→ TEXT SECTION
——
Personal information
- Full name: Derrick Watkins
- Born: 15 March 1983 (age 42) Mount Isa, Queensland, Australia

Playing information
- Height: 180 cm (5 ft 11 in)
- Weight: 90 kg (14 st 2 lb)
- Position: Second-row
Club
| Years | Team | Pld | T | G | FG | P |
| 2002–03 | North Qld Cowboys | 3 | 0 | 0 | 0 | 0 |
| 2008 | Brisbane Broncos | 4 | 0 | 0 | 0 | 0 |
|  | Total | 7 | 0 | 0 | 0 | 0 |
Representative
| Years | Team | Pld | T | G | FG | P |
| 2008 | Indigenous All Stars | 1 | 0 | 1 | 0 | 2 |
- Source:

= Derrick Watkins =

Australian rugby league footballer

Derrick Watkins (born 15 March 1983) is an Australian former professional rugby league footballer who last played for the Redcliffe Dolphins in the Queensland Rugby League.

He previously played for the North Queensland Cowboys and the Brisbane Broncos in the National Rugby League (NRL).

==Background==
Watkins was born in Mount Isa, Queensland, Australia.

==Playing career==
Watkins made his first-grade debut for North Queensland in round 19 of the 2002 season against Canberra. In 2008, he joined Brisbane and played four games for the club. His final first-grade career ended with a 24–20 loss to St. George in round 23 of the 2008 NRL season. Watkins was eligible to represent Wales and Australia.
——
→ TASK BRIEF
Reproduce the portion of the Derrick Watkins article from "Australian rugby league" up to and including "Isa, Queensland, Australia.". Rely solely on the Derrick Watkins article.

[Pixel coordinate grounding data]
——
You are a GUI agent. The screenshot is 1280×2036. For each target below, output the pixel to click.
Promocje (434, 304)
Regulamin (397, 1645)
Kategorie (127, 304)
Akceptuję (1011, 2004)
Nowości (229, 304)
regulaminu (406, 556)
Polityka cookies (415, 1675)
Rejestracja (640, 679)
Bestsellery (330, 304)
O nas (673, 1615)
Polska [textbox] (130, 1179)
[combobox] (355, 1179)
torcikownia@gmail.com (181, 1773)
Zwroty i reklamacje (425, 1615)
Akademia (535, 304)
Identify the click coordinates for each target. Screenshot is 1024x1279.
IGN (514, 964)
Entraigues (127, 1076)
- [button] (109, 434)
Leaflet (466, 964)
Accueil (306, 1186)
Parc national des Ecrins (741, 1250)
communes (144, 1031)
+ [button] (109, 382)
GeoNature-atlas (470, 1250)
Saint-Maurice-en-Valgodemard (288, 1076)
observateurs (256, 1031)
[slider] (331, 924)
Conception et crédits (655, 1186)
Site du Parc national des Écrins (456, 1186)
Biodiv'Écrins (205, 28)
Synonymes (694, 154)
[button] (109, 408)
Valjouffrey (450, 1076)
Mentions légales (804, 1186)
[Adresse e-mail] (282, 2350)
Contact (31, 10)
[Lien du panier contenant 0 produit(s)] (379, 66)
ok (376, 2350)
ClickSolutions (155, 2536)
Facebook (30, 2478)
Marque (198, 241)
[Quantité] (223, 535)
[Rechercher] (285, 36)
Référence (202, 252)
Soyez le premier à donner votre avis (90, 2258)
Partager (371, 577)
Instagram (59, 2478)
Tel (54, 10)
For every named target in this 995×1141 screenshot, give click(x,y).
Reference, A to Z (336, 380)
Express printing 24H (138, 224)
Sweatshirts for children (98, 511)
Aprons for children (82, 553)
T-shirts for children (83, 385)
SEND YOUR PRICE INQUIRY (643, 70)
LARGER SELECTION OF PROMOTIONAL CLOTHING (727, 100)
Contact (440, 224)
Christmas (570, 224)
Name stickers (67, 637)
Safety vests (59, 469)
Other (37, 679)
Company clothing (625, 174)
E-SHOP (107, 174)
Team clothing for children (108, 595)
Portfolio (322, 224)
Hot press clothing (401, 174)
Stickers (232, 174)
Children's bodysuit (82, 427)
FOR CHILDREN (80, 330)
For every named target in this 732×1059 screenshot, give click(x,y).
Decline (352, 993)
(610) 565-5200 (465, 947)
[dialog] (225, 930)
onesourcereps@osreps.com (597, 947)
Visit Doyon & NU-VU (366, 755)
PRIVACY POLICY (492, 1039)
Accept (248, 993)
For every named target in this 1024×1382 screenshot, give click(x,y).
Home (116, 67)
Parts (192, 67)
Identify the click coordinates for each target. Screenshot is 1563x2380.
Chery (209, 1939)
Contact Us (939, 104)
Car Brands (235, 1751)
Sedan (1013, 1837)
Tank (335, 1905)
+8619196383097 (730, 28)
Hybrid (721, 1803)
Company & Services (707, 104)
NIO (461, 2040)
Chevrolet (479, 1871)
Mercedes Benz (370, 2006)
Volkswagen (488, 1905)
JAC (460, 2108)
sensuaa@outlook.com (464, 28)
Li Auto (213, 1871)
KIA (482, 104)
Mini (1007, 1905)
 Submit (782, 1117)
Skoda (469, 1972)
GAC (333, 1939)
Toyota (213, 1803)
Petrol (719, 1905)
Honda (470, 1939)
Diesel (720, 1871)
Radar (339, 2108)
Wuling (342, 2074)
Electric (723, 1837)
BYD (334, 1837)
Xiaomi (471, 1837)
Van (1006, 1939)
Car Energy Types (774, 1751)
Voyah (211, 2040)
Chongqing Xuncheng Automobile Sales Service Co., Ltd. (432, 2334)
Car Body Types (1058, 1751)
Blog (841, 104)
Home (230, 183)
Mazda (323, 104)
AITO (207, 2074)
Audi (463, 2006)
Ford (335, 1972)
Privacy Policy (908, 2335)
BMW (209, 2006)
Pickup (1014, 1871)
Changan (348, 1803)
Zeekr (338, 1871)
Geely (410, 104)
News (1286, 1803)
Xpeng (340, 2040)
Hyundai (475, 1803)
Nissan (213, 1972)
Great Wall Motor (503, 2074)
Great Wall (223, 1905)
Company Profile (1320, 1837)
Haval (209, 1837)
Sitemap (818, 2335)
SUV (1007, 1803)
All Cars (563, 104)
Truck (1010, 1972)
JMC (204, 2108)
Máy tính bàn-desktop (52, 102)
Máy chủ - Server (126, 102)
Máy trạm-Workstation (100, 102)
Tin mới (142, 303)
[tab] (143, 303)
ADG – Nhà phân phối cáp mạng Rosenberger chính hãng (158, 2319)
——
→ TASK RESULT
Australian rugby league footballer

Derrick Watkins (born 15 March 1983) is an Australian former professional rugby league footballer who last played for the Redcliffe Dolphins in the Queensland Rugby League.

He previously played for the North Queensland Cowboys and the Brisbane Broncos in the National Rugby League (NRL).

==Background==
Watkins was born in Mount Isa, Queensland, Australia.